EXERCISES
a) Name every person mentioned in the forum thread on alternator calculations.
b) Answer these from the forum thread on alternator calculations, one per line:
(i) Which factor should not be used for power?
(ii) Roughly how does rms current compare with dc current?
(iii) Above about what wind speed will more power be seen than with the conventional approach?

EXTRACT TO READ
---

The second thing is that the 1.3 factor is only useful for the effective resistance to get a figure for current out. Don't use it for power. Even using dc current and alternator resistance without the 1.3 factor gives high results but is near.

A better way to get at power loss is to use rms current squared a resistance of one phase ( half line resistance ) to get phase power and multiply by three. The rms current will be roughly 10/13 x dc current.

Don't get too serious with any of these calculations, there are too many factors, at best you can only get an approximation.

The prediction of current from speed and winding resistance is quite good if you include the 1.3 factor. Power loss is fairly good if you use the 3 times power per phase method, but any predictions from prop power is really stretching things beyond reasonable realms of certainty. I don't think anyone has done any measurements sufficiently comprehensive and accurate to really know what goes on there and it would be blade specific. your blades may not behave as mine or Dan's.

The shape of the power curve with tsr is very much in the land of guesswork. My experiments with MPPT and power curve measurements indicate that my blades want to run at lower tsr in high winds, but that may not be true of other blades.

All I can say is that you are in the right region and it should work well. You will see more power in wind speed above about 12 mph compared with the conventional approach and you will have less stator heat. You can't hope for perfect matching but it will be far better than the normal bogged down into stall method.

Flux

[elt]

Don't get too serious with any of these calculations, there are too many factors, [...] You will see more power in wind speed above about 12 mph compared with the conventional approach and you will have less stator heat.

 ... you're right, I don't believe that I'd get exact numbers; whatever they are, I can see that they will be better than the conventional approach (for my site with higher winds.)

Thanks again for encouraging me down this path.

- Ed.

---

THE DATA

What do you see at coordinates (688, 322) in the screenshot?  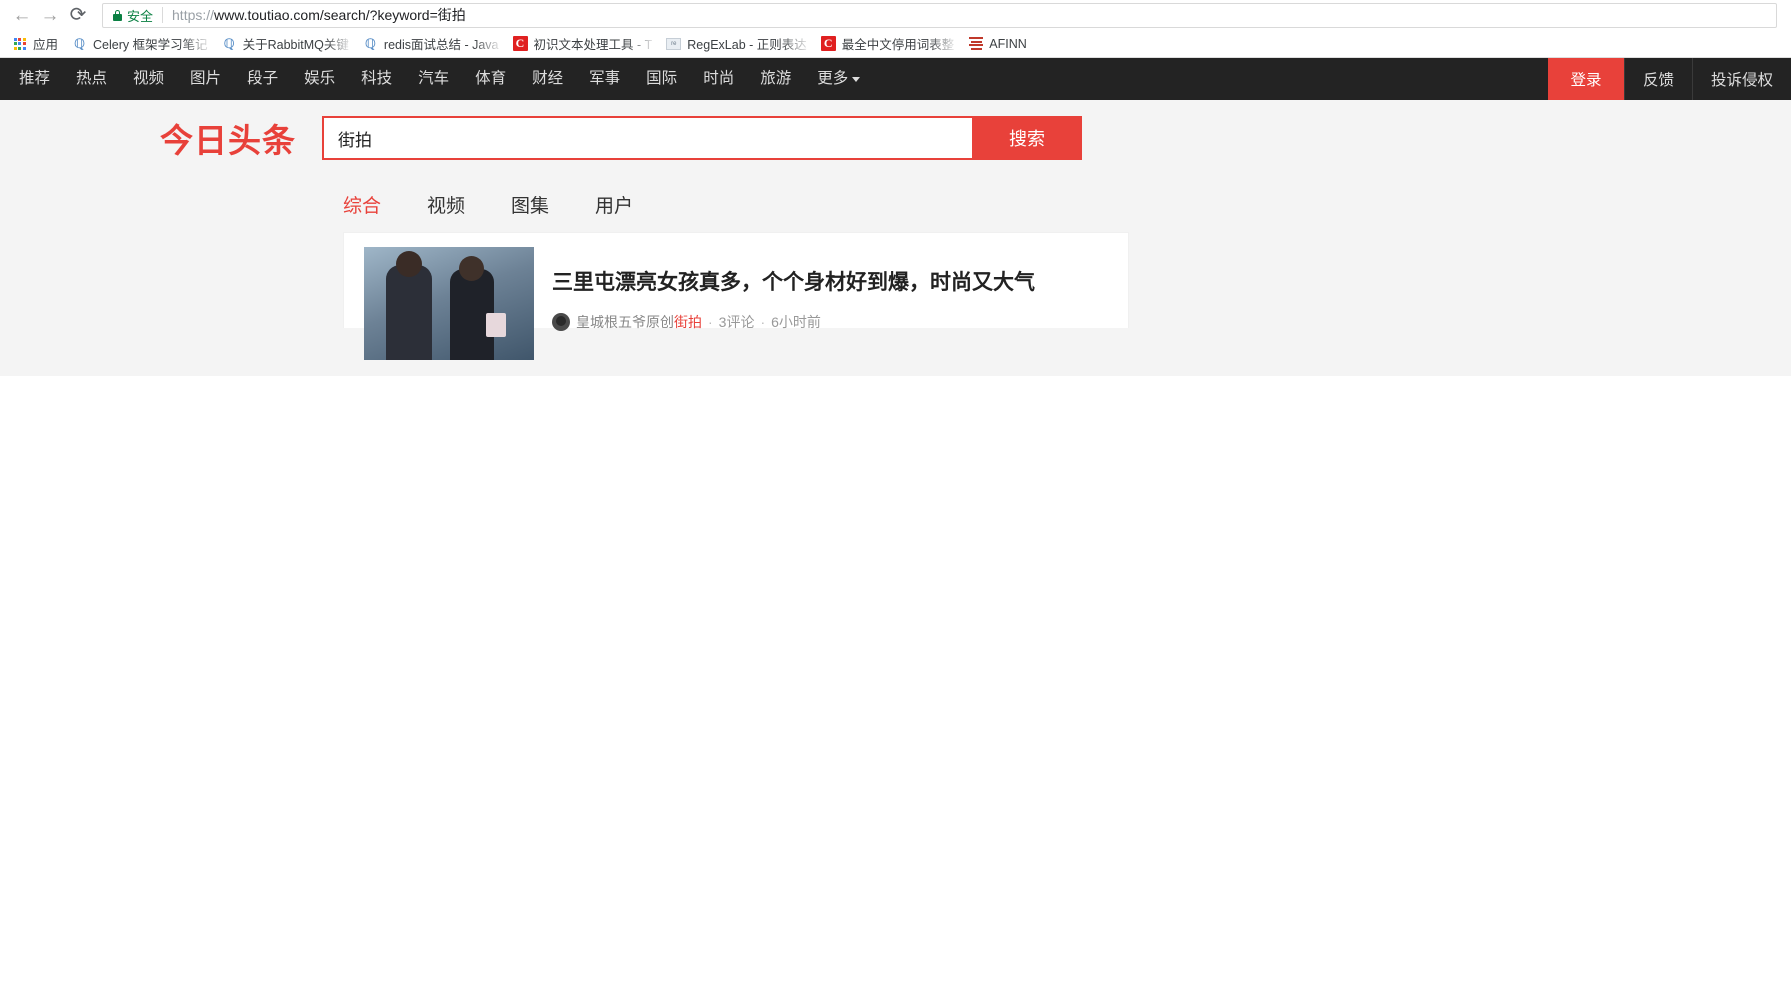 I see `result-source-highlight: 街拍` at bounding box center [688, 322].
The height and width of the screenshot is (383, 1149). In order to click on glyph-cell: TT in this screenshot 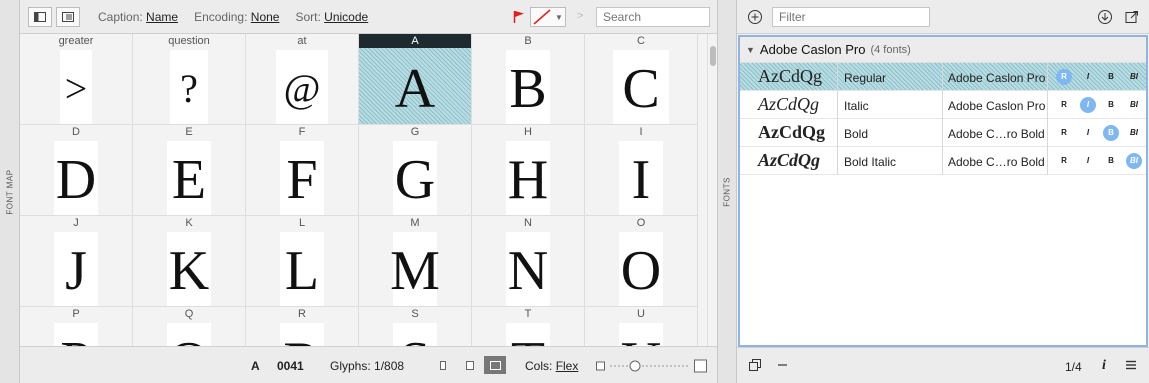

---

RESULTS IN ORDER
a) Dan, Flux, Ed

b)
(i) The 1.3 factor
(ii) About 10/13 of dc current
(iii) About 12 mph